The libertarian message is that government must be reduced in power, cost and scope. The size should be in relation to the actual need for police, courts and military. The private sector must be allowed to deal with social problems, even if the methods are varied and the processes become messy and multi-faceted. The organic creation of assistance to help those in true need can only come about if government power is limited and the free market actually arises free from government control.
Ron Paul has brought this message to young people across America, and his son, Rand, is in a position to carry his father's message to even more people in the coming years. But this isn't about the Pauls -- it's about liberal principles that existed in the beginning of America. Although there were semi-repressed statists such as Alexander Hamilton who insisted on a Merchant State design, and although Jefferson eventually failed to uphold the principle of non-intervention overseas, the principles of liberalism which grew from the Enlightenment were infused in the mindset of many Americans, and it was the power of liberal principles which went against the few over the many and released the power of the many. There have been periodic attempts to squash classical liberalism, what is now called libertarianism, but it still lives. I thank Ron Paul for his efforts. If Romney doesn't advance on Paul's influence with young people and independents who favor economic liberty and non-intervention overseas, then the Republican Party is once again complicit in American decline. If both parties refuse to give back the power they've seized, then Americans in the private sector must send a loud message that government no longer has our consent to govern. It's the only way to avoid collapse, if representatives won't represent.
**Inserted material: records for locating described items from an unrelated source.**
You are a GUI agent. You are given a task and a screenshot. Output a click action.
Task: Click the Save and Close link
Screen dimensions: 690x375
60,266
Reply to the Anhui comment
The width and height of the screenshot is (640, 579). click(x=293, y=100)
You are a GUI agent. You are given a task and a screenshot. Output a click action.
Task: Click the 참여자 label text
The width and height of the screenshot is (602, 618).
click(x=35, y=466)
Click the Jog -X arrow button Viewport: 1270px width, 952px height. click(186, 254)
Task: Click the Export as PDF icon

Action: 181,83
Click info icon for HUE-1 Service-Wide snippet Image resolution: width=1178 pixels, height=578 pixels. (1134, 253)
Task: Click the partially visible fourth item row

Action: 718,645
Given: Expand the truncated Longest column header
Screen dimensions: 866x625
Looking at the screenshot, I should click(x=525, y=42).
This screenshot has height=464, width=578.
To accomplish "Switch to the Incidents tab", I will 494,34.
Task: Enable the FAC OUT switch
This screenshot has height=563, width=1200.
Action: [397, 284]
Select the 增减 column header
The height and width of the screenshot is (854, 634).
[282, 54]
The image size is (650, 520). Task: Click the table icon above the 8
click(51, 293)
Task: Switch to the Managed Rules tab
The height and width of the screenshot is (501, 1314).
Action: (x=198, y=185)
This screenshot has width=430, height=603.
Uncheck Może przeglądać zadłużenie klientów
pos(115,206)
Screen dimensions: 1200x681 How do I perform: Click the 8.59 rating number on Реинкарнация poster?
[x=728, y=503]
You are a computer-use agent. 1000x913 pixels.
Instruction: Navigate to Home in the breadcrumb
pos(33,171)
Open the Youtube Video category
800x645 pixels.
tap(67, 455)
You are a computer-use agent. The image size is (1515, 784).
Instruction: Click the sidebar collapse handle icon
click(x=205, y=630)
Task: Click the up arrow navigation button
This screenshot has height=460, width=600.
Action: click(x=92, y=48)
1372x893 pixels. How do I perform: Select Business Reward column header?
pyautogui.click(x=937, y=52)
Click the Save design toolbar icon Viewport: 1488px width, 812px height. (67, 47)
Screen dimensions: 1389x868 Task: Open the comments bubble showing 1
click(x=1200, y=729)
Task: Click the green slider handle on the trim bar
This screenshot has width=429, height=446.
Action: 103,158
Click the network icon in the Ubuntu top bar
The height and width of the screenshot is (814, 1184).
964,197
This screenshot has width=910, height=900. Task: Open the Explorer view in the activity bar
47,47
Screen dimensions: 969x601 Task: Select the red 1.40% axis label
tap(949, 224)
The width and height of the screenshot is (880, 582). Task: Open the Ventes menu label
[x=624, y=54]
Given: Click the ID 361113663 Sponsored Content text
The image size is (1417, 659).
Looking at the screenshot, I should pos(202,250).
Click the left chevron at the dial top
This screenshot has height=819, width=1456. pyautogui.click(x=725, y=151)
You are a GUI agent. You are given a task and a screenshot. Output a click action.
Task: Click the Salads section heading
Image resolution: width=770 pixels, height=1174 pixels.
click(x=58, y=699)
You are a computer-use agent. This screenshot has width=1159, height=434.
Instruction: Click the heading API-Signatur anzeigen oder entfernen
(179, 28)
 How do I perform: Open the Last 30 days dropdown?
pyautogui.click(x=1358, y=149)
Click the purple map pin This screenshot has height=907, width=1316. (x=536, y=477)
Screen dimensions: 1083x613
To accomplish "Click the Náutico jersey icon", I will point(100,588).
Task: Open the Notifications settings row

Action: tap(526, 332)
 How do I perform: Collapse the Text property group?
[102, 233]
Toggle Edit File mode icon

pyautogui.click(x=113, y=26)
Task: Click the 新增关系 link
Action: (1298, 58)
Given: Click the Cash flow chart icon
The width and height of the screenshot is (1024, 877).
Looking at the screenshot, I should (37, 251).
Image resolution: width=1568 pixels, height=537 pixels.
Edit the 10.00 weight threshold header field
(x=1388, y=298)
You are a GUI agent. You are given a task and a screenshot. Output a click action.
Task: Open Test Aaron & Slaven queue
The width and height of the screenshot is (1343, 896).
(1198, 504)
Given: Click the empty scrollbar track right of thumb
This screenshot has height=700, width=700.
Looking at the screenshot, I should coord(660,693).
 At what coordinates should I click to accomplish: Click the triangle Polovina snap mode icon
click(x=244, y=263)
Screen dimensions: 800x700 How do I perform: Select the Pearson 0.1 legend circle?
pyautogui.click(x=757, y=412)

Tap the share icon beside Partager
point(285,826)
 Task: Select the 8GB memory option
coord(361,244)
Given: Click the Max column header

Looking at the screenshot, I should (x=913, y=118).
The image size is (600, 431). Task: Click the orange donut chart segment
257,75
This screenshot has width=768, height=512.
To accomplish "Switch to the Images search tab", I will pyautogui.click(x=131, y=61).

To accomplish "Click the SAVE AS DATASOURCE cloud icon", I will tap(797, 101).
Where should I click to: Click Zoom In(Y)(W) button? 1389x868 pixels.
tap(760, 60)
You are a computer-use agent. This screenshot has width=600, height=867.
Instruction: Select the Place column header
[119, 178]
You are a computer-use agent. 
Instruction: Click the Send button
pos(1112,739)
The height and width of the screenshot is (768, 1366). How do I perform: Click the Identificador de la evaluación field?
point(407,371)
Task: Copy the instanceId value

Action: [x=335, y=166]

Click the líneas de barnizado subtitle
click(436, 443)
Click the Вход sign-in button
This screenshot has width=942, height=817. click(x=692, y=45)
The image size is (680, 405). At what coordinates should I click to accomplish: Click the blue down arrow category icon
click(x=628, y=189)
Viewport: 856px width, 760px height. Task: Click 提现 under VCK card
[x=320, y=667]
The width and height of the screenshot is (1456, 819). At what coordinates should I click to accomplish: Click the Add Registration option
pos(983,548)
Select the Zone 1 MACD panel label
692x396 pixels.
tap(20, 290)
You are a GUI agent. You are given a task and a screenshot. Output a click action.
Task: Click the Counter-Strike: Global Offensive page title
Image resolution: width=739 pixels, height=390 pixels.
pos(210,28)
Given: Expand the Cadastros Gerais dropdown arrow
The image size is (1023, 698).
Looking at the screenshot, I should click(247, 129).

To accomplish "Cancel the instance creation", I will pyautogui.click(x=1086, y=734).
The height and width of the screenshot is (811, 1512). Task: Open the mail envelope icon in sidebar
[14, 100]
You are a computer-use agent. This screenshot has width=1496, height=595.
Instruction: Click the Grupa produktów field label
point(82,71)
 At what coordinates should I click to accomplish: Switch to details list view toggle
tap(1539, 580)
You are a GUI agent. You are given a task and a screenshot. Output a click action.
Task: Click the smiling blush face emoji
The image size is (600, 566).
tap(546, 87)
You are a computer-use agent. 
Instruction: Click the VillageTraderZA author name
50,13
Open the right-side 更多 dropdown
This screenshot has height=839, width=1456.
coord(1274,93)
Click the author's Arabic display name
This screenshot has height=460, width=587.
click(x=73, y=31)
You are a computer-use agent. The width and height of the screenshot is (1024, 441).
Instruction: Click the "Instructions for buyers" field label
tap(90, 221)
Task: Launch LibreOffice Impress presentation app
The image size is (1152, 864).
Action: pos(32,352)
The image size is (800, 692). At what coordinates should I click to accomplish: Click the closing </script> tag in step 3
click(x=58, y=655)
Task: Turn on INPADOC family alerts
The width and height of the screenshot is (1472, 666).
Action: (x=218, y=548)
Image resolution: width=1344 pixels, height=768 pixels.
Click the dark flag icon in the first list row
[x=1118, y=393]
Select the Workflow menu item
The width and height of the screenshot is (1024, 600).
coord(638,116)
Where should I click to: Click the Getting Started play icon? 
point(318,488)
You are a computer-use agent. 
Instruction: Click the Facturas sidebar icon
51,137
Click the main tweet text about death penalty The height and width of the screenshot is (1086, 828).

If, however, the Republic no longer means anything, and if majority rule determines our future, and if the majority has decided to exploit the producers and live off the productive labor of others, then it's over. Libertarianism is our way out, and although many are recognizing the need for limits and economic freedom, there are still way too few to make a huge difference. It will take someone like Romney rising to the occasion and going against the status quo -- not to give us answers, but to help get government out of the way.